Dataset entries:
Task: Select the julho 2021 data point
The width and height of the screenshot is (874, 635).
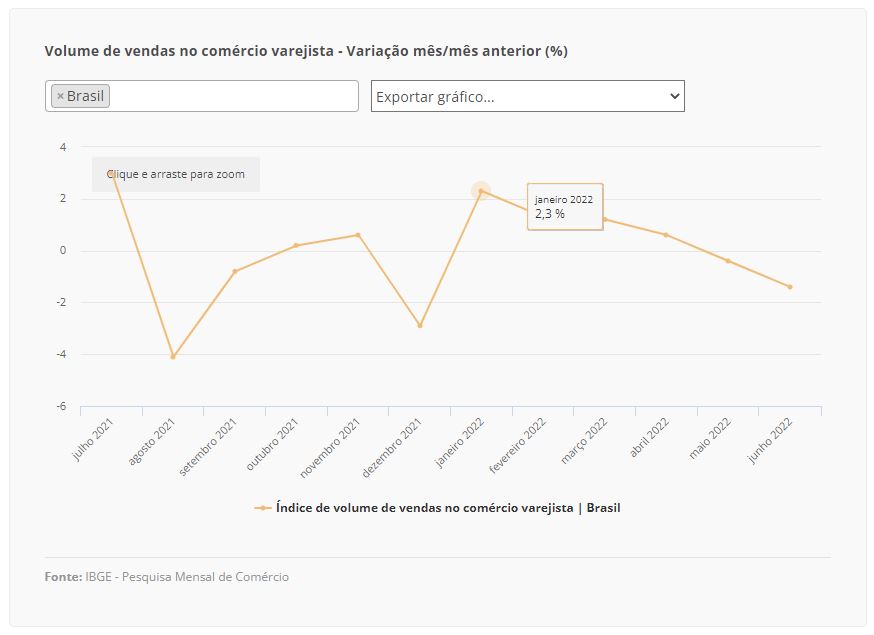Action: 111,173
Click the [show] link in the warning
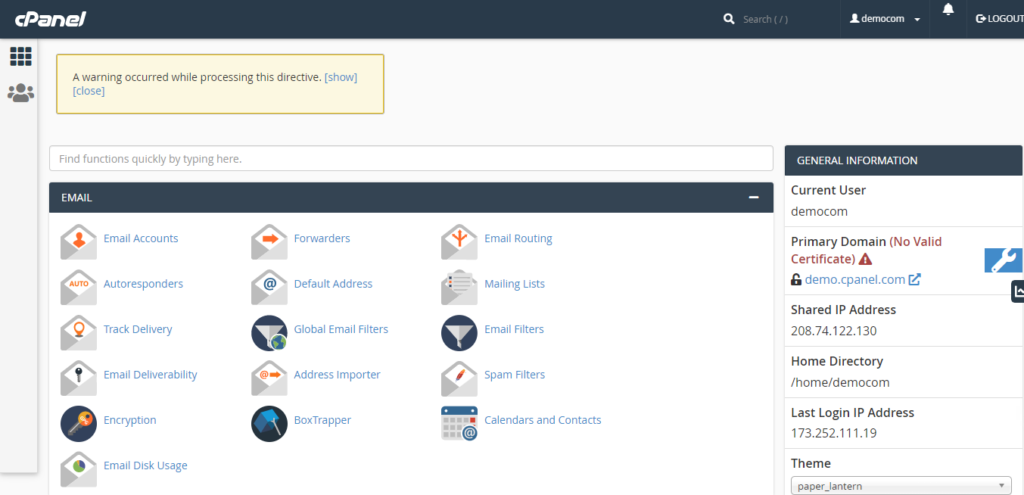 341,77
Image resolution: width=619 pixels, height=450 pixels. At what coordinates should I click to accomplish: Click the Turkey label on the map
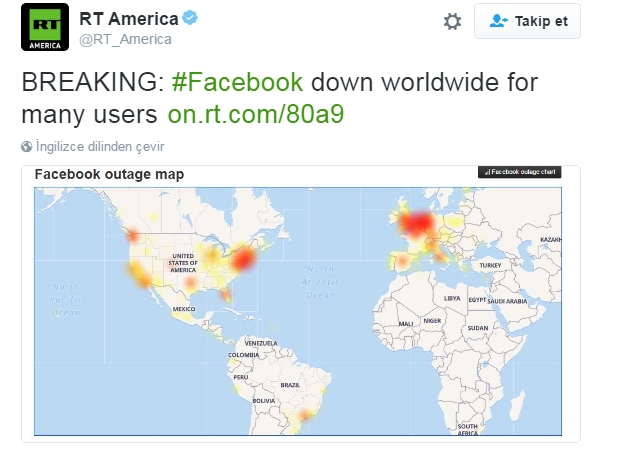(490, 265)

• _Assigned task_
The entries are to be copied exactly, and each image is to be omitted.

• _Reply_
Task: Select the julho 2021 data point
The width and height of the screenshot is (874, 635).
Action: 111,173
Click the [show] link in the warning
 341,77
Image resolution: width=619 pixels, height=450 pixels. At what coordinates should I click to accomplish: Click the Turkey label on the map
(490, 265)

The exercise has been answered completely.